== Article ==
Roberto Saviano is an Italian author best known for his 2006 book, Gomorrah, a no-holds-barred exposé of organised crime in Italy. Born in Naples in 1979, Saviano studied philosophy and started as a journalist in 2002. After the publication of Gomorrah, which was made into a film and then a TV series, he received death threats from the Comorra crime organisation and was placed under police protection; he still moves around constantly to avoid detection. Saviano’s other books include ZeroZeroZero, about the cocaine trade, and the novel Savage Kiss, which is out in paperback now, published by Pan Macmillan.
1. Music
Music accompanies every moment of my life. A life which, since I’ve been living under guard, has become a solitary one. The long journeys in armoured cars, the hours in army barracks where I’ve been put up over the past few years; the time spent writing, even reading and studying: it all has a soundtrack, Mozart’s Don Giovanni. I listen to it constantly, that moment when the Commendatore orders Don Giovanni: “Pentiti scellerato! Repent, you rogue!” And Don Giovanni replies: “No, no, I won’t repent. Get away from me!” So there I feel like Don Giovanni. “My heart, my breast is set, I have no fear…” Listening to Mozart and the libretto by Lorenzo Da Ponte is a sensual delight.
2. Film
I Lost My Body (dir Jérémy Clapin)
===
== Given entries ==
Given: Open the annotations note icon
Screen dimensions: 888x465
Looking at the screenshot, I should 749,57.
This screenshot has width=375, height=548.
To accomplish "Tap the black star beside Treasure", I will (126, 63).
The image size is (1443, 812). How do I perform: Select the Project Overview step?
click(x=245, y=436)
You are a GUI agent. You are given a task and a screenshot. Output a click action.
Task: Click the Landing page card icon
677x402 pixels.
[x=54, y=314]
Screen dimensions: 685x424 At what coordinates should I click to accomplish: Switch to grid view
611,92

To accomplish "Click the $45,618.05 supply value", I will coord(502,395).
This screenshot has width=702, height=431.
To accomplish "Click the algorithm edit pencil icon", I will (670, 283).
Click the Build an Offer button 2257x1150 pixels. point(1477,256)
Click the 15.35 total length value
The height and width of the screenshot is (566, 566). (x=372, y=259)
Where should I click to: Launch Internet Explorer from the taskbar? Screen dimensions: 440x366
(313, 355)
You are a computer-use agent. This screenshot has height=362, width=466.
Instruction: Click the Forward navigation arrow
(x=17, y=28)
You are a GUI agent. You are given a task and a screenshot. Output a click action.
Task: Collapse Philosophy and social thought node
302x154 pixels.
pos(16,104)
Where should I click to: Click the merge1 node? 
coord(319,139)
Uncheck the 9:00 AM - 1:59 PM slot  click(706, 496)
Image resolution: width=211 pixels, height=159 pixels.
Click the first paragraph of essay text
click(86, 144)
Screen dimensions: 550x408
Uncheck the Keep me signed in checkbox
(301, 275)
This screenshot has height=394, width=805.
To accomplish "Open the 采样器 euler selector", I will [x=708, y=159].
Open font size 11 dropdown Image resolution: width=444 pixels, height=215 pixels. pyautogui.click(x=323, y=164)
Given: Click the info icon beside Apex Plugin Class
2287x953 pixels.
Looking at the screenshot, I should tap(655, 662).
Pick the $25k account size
===
Short problem:
Retype the text about Roberto Saviano in full, word for word, from its first sentence to its last line.

Final result:
Roberto Saviano is an Italian author best known for his 2006 book, Gomorrah, a no-holds-barred exposé of organised crime in Italy. Born in Naples in 1979, Saviano studied philosophy and started as a journalist in 2002. After the publication of Gomorrah, which was made into a film and then a TV series, he received death threats from the Comorra crime organisation and was placed under police protection; he still moves around constantly to avoid detection. Saviano’s other books include ZeroZeroZero, about the cocaine trade, and the novel Savage Kiss, which is out in paperback now, published by Pan Macmillan.
1. Music
Music accompanies every moment of my life. A life which, since I’ve been living under guard, has become a solitary one. The long journeys in armoured cars, the hours in army barracks where I’ve been put up over the past few years; the time spent writing, even reading and studying: it all has a soundtrack, Mozart’s Don Giovanni. I listen to it constantly, that moment when the Commendatore orders Don Giovanni: “Pentiti scellerato! Repent, you rogue!” And Don Giovanni replies: “No, no, I won’t repent. Get away from me!” So there I feel like Don Giovanni. “My heart, my breast is set, I have no fear…” Listening to Mozart and the libretto by Lorenzo Da Ponte is a sensual delight.
2. Film
I Lost My Body (dir Jérémy Clapin)